- _Задания для выполнения_:
A: Перепишите часть отрывка о науке и промышленности, начиная со слов «Китайцы же смогли» и до слов «за что винить.» включительно, переименовав «итальянцев» в «японцев».
B: Какие страны и народы упоминаются в отрывке о науке и промышленности?
C: Кто, согласно отрывку о науке и промышленности, контролирует в оборонке все звенья цепочки?
##### Фрагмент страницы #####
К сожалению, в России почти полностью разрушена отраслевая наука. В академических институтах наука сохранилась гораздо лучше. Я считаю, что наши институты должны сегодня в определённом смысле заместить ту отраслевую науку, которая была утрачена.
Китайцы же смогли
— Смычку науки и промышленности у нас пытались наладить и раньше. Почему в военной сфере это получается сделать, а в гражданской — нет?
— Потому что в оборонке все звенья цепочки: от научного задела до танка,сходящего с конвейера, — контролирует государство. Там, если хотите, нет капитализма. Надо понимать, что для капиталиста главное — прибыль. Он анализирует, какой у него будет оборот, стремится как можно быстрее получить сверхприбыль. И если видит, что какая-то технология лучше развита у итальянцев или у китайцев, он лучше возьмёт её у них, а не будет вкладывать средства в проведение фундаментальных поисковых исследований российскими учёными. Так дешевле и быстрее, и капиталиста здесь не за что винить.
##### Перечень записей #####
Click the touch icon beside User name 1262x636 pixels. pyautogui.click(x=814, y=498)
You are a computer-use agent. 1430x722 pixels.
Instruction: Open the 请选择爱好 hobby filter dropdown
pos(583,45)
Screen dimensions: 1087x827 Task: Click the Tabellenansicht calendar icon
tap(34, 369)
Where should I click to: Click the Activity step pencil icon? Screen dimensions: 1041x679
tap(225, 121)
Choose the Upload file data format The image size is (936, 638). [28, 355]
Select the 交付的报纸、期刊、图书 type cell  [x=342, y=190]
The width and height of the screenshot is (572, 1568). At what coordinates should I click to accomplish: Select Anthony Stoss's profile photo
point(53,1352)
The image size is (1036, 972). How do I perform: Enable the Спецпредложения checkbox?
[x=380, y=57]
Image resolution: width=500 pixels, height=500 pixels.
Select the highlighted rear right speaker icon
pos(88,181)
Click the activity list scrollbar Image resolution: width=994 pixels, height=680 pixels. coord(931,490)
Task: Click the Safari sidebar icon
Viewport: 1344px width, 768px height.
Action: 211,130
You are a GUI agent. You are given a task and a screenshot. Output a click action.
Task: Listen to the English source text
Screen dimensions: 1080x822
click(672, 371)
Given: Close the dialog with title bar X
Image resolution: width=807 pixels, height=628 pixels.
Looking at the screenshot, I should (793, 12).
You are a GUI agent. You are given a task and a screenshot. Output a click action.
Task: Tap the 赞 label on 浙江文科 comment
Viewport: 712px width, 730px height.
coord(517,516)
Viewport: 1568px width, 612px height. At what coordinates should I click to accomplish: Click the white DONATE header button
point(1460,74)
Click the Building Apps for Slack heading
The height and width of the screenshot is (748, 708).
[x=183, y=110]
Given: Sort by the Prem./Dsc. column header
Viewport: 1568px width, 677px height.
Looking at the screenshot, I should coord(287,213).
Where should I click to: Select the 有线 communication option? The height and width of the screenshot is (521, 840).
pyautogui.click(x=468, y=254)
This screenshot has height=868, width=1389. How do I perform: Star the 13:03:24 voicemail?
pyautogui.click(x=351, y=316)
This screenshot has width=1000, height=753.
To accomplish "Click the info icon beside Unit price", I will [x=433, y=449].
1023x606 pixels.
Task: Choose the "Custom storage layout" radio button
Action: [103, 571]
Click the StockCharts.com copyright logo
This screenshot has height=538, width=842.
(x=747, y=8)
#####
- _Ответы к заданиям_:
A:
Китайцы же смогли
— Смычку науки и промышленности у нас пытались наладить и раньше. Почему в военной сфере это получается сделать, а в гражданской — нет?
— Потому что в оборонке все звенья цепочки: от научного задела до танка,сходящего с конвейера, — контролирует государство. Там, если хотите, нет капитализма. Надо понимать, что для капиталиста главное — прибыль. Он анализирует, какой у него будет оборот, стремится как можно быстрее получить сверхприбыль. И если видит, что какая-то технология лучше развита у японцев или у китайцев, он лучше возьмёт её у них, а не будет вкладывать средства в проведение фундаментальных поисковых исследований российскими учёными. Так дешевле и быстрее, и капиталиста здесь не за что винить.

B: Россия, китайцы, итальянцы.

C: Государство.